#### WORK REQUIRED
Could you output every row below as a Markdown table with the columns "Row" and "Text", numbering each row and skipping blank lines?

#### RECORDED INFORMATION

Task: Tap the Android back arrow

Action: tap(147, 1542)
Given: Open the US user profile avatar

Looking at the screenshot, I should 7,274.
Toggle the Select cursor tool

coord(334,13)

#### OUTPUT FOR THIS EXERCISE
| Row | Text |
|---|---|
| 1 | Task: Tap the Android back arrow |
| 2 | Action: tap(147, 1542) |
| 3 | Given: Open the US user profile avatar |
| 4 | Looking at the screenshot, I should 7,274. |
| 5 | Toggle the Select cursor tool |
| 6 | coord(334,13) |